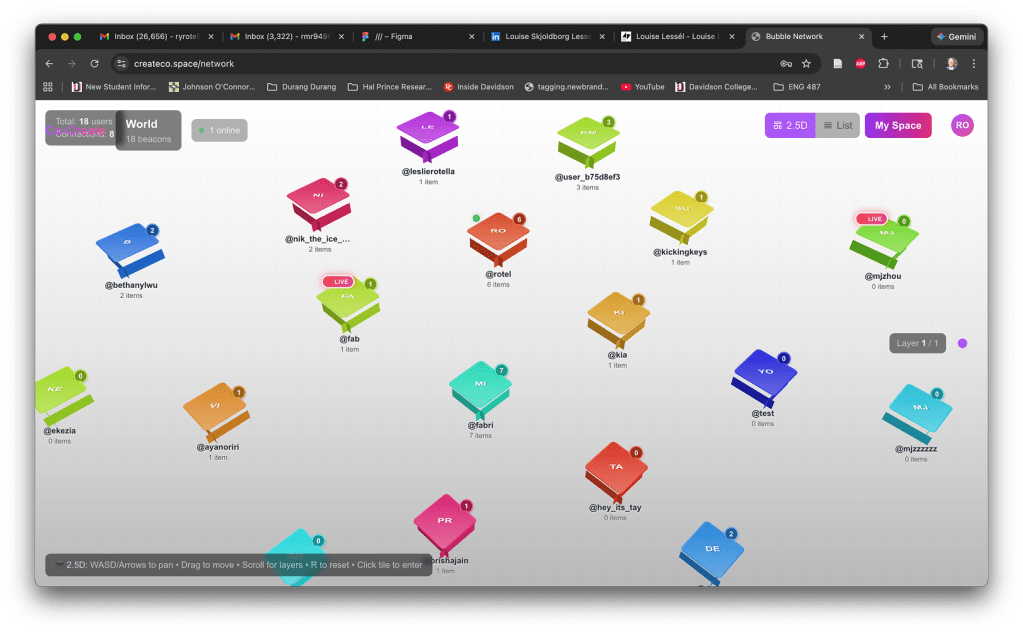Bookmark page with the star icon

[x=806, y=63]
=======
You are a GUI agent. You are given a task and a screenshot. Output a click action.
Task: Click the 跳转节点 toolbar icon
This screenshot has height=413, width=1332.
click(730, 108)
=======
Can you give back the items from the line containing "You are a GUI" through the line containing "click(730, 108)", both included, with "toolbar icon" changed to "toolbar button" and everything else left untouched?

*Answer for this exercise*:
You are a GUI agent. You are given a task and a screenshot. Output a click action.
Task: Click the 跳转节点 toolbar button
This screenshot has height=413, width=1332.
click(730, 108)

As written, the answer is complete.